I have mentioned two books in this piece and I mention them for I read them to un-cloud my unconscious and inherent judgements and biases, to understand perspectives, for the humanism, to see humanity and what it entails- the good and the bad, what it is as it is. Categorising into black and white is easy to be done and live in but I have grown up with an innate tendency to see sides, to peek into the other, to find the blame within me more than in others; and as such, whenever tumultuous times come, I am shred from the inside out. Viewing and believing as ‘us’ and ‘them’ seemingly makes so much sense as the afflicted or the concerned but when the veil that the societal world puts over you are cast aside, by- I don’t know, um, the philosophical outlook you have honed or the humanism that you have read about or the mental illness that renders life meaningless or anything and everything in between- everything is ridiculously humorous. When you can only see that all of it means nothing in the long run, after you have returned to the earth, or how any of it that results in a row is trivial, you can only nod at the sadness of it all and somehow continue existing because life goes on.
I am not saying that I am a better person after it all or that I am above others now; honestly, I shall always remain appalled at my human self. Or that I can now take such times as they come, for what they are, because I still cannot. The last time it was a turn to talk about the much-debated situation in north-east India in one of our development classes, I froze. I was sat there paralysed, in a limbo, with so much to say and nothing to say because all of what I had or have to say is spent in feeling and experiencing it all while others talk it out. I cannot listen to people argue, or hear talks in spiteful tones, or read political news, or engage in worldly conversations, or… I could go on and on. I cannot even listen to songs or some kinds of music, even on the good days. And I cannot do many other things I could do before. But I am doing fine, and it is enough because that fateful year I spent believing that twenty was going to be my last year. Now that I am given or are living in this borrowed time, I am doing just fine and it really is more than enough.

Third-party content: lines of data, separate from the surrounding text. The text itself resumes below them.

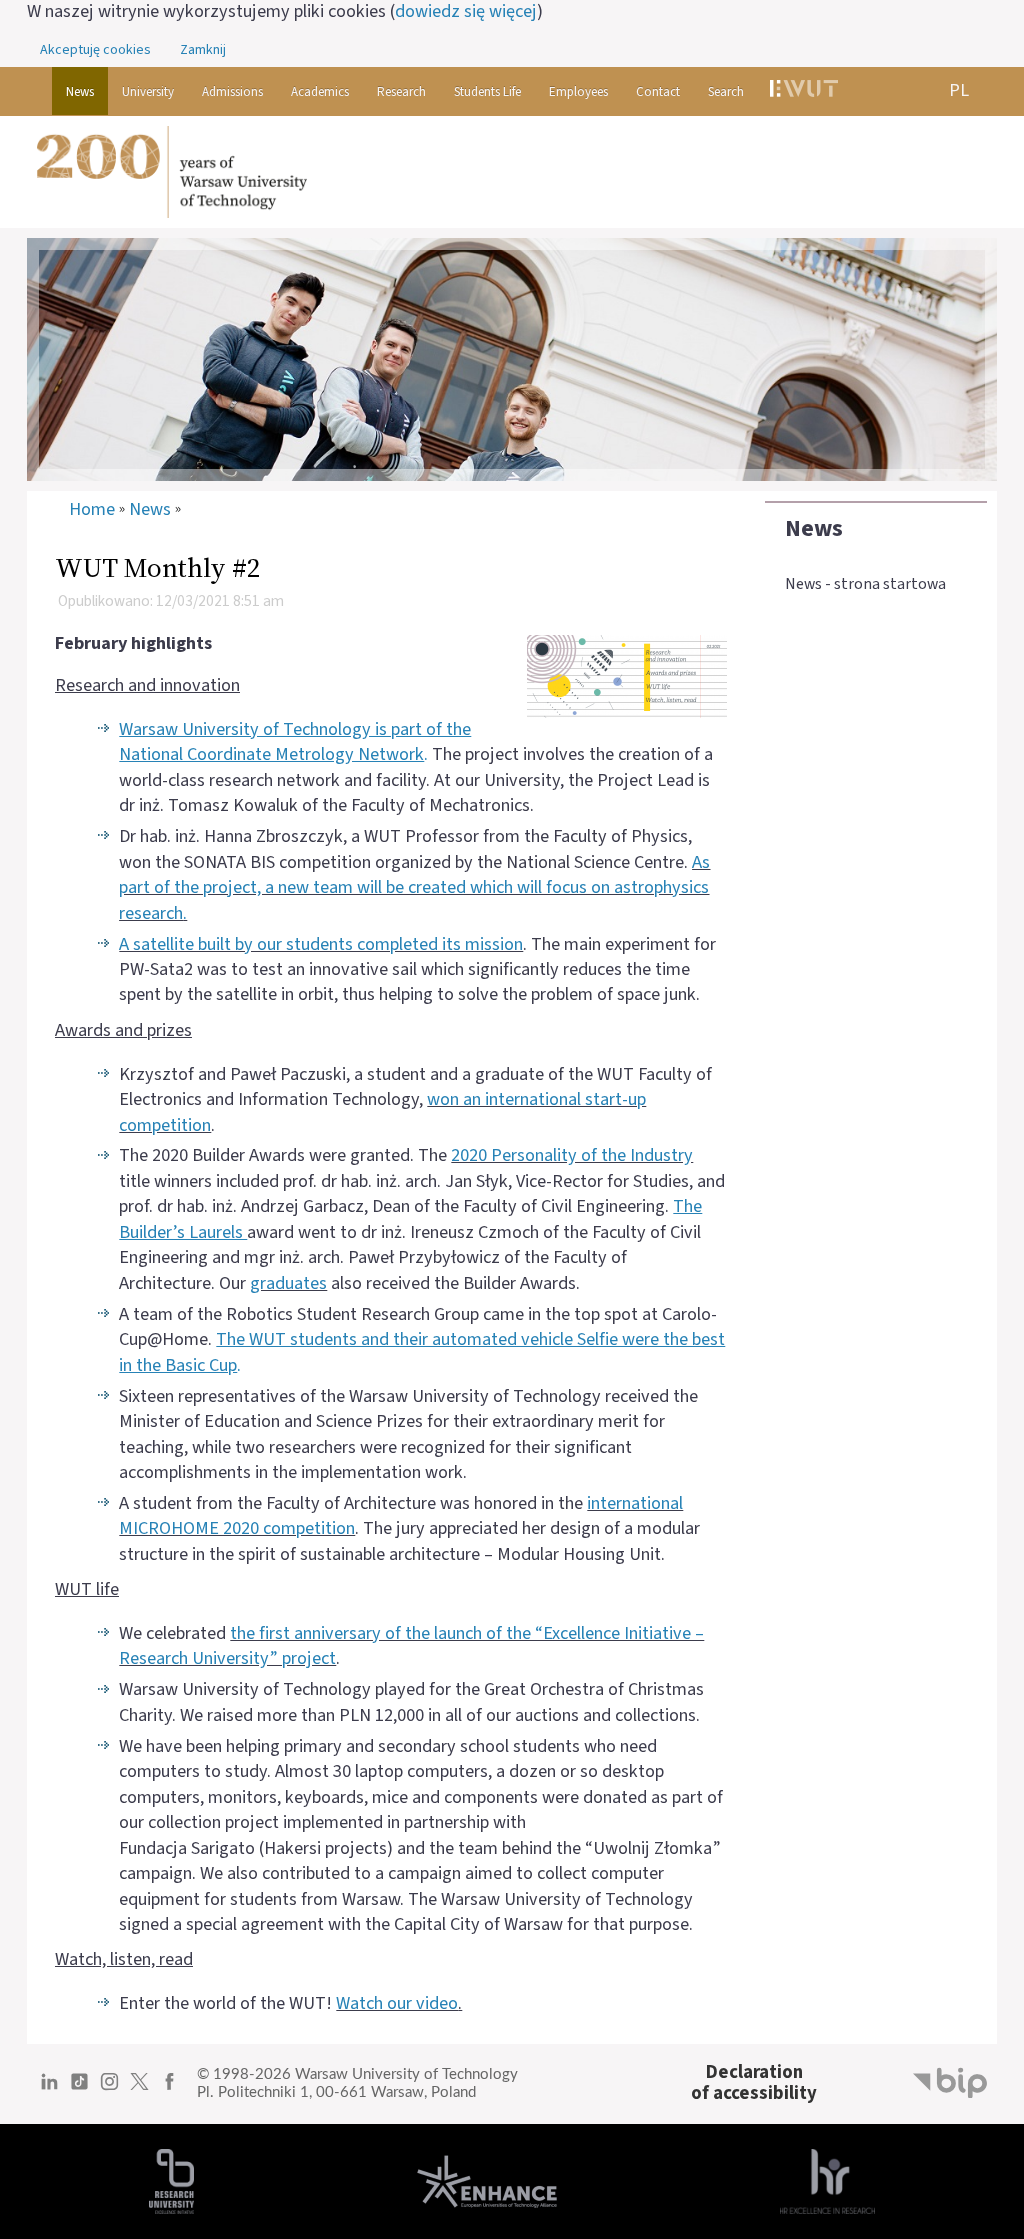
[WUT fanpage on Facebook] (169, 2089)
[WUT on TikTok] (79, 2089)
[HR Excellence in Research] (827, 2180)
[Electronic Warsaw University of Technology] (802, 91)
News (814, 529)
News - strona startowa (865, 584)
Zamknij (203, 50)
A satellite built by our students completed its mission (321, 944)
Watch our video (397, 2003)
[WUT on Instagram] (109, 2089)
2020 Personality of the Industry (572, 1155)
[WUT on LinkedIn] (49, 2089)
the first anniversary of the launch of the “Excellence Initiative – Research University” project (411, 1645)
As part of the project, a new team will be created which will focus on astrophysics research (414, 887)
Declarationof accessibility (754, 2082)
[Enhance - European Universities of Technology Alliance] (487, 2180)
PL (959, 90)
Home (92, 510)
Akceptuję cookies (95, 50)
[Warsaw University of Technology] (512, 172)
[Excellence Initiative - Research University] (171, 2180)
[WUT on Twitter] (139, 2089)
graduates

One of the things that helped me weather that time were these words by the twelfth doctor in ‘Doctor Who’-
// Run like hell because you always need to.
Laugh at everything cause it’s always funny.
Never be cruel and never be cowardly
And if you ever are, always make amends. //
This is what I have attempted to do through this piece. Hopefully, it reaches all those who have been affected by my share in your lives and that you accept the apologies and the gratitude.
Sincerely,
Yours truly.
*When I say august ’16 trauma, I mean the direct and indirect trauma that I bore as a result of an ugly communal riot that erupted in my home state. I do not wish to indulge on the details of the matter in this piece.